=== OBIETTIVO 1 ===
Rispondi a queste domande sull'estratto selezionato:
(a) Per quanti giorni la popolazione nera continuò l'azione di protesta?
(b) Per quale motivo King venne arrestato?
(c) In quale data ebbe termine il boicottaggio?
=== OBIETTIVO 2 ===
Riassumi l'estratto selezionato in due frasi.
=== OBIETTIVO 3 ===
Aggiorna l'estratto selezionato: riscrivi il passo da "Quotidiani di tutto" a "di rilevanza nazionale.", sostituendo "giornalisti" con "inviati".

=== ESTRATTO SELEZIONATO ===

---

L'assemblea approvo' all'unanimita' la proposta di continuare il
boicottaggio ad oltranza, fino a quando fossero state rispettate le
richieste della popolazione nera, la quale continuo' l'azione di protesta
per trecentottantasei giorni, organizzando un sistema di trasporti
alternativo. In questi mesi King acquisto' una statura di rilievo pubblico.
Quotidiani di tutto il mondo inviarono giornalisti nella citta' sul fiume
Alabama e arrivarono le televisioni a riprenderlo. Il nuovo mezzo
d'informazione, sufficientemente sviluppato negli Stati Uniti a quell'epoca,
contribui' a rendere Martin Luther King una figura di rilevanza nazionale.
Contemporaneamente King e la sua famiglia furono subissati da minacce di
morte e ricevettero un'infinita' di telefonate piene di insulti e di
volgarita'. La sua casa subi' un attentato dinamitardo in cui moglie e
figlio si salvarono per miracolo. King ebbe dubbi, provo' paura, ma trovo'
nella sua fede religiosa la forza di continuare. Intanto venne accusato di
frode fiscale; quindi arrestato per eccesso di velocita'. Era la prima di
una lunga serie di detenzioni. Una folla adirata si aduno' davanti alla
prigione chiedendo la scarcerazione del pastore e la polizia, dietro
pagamento della cauzione, lo rilascio'.
King volo' da una parte all'altra degli Stati Uniti per mobilitare
l'opinione pubblica e per raccogliere fondi per la causa. Intanto le
autorita' municipali intentarono un processo per "trasporto di viaggiatori
non autorizzato" contro il movimento per i diritti civili, chiedendo al
tribunale un provvedimento ingiuntivo temporaneo contro il sistema di
automobili private che offrivano passaggi gratuiti ai neri. King cerco' di
trattare con l'azienda, che pero' si dimostro' irremovibile. Il momento era
delicato, perche' se la Corte locale avesse dato ragione alle autorita'
municipali, il boicottaggio sarebbe giunto alla fine, in quanto non si
poteva chiedere alla popolazione nera di andare e tornare tutti i giorni dal
lavoro a piedi. Proprio in quel momento pero' la Corte Suprema, alla quale
avevano fatto ricorso gli avvocati della Naacp, dichiaro' incostituzionale
la separazione razziale sui mezzi pubblici di trasporto di Montgomery e le
norme locali di segregazione delle Stato dell'Alabama.
La comunita' di colore si preparo' al trasporto integrato simulando sui
banchi della chiesa alcune scene di situazioni conflittuali. La popolarita'
di King era alle stelle e all'inizio del 1957 la sua fotografia campeggio'
sulla copertina di "Time". Il boicottaggio ebbe termine il 21 dicembre 1956
e nel giro di una settimana il trasporto integrato divenne una pratica
comune a Montgomery. Si verificarono soltanto due piccoli incidenti di
intolleranza.
La vittoria di Montgomery non fu merito soltanto di King e dei suoi uomini.

---

=== ESTRATTO DELLA FONTE ===

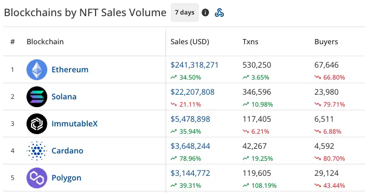Open the ImmutableX blockchain link
The width and height of the screenshot is (365, 193).
(74, 124)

---

=== RISPOSTA FINALE 1 ===
(a) Per trecentottantasei giorni.
(b) Per eccesso di velocità.
(c) Il 21 dicembre 1956.

=== RISPOSTA FINALE 2 ===
La popolazione nera proseguì il boicottaggio per trecentottantasei giorni organizzando trasporti alternativi, mentre King, reso figura di rilevanza nazionale anche dalla televisione, subì minacce di morte, un attentato dinamitardo alla casa e un arresto. Dopo che la Corte Suprema dichiarò incostituzionale la separazione razziale sui mezzi pubblici di Montgomery, il boicottaggio ebbe termine il 21 dicembre 1956 e in una settimana il trasporto integrato divenne pratica comune.

=== RISPOSTA FINALE 3 ===
Quotidiani di tutto il mondo inviarono inviati nella citta' sul fiume
Alabama e arrivarono le televisioni a riprenderlo. Il nuovo mezzo
d'informazione, sufficientemente sviluppato negli Stati Uniti a quell'epoca,
contribui' a rendere Martin Luther King una figura di rilevanza nazionale.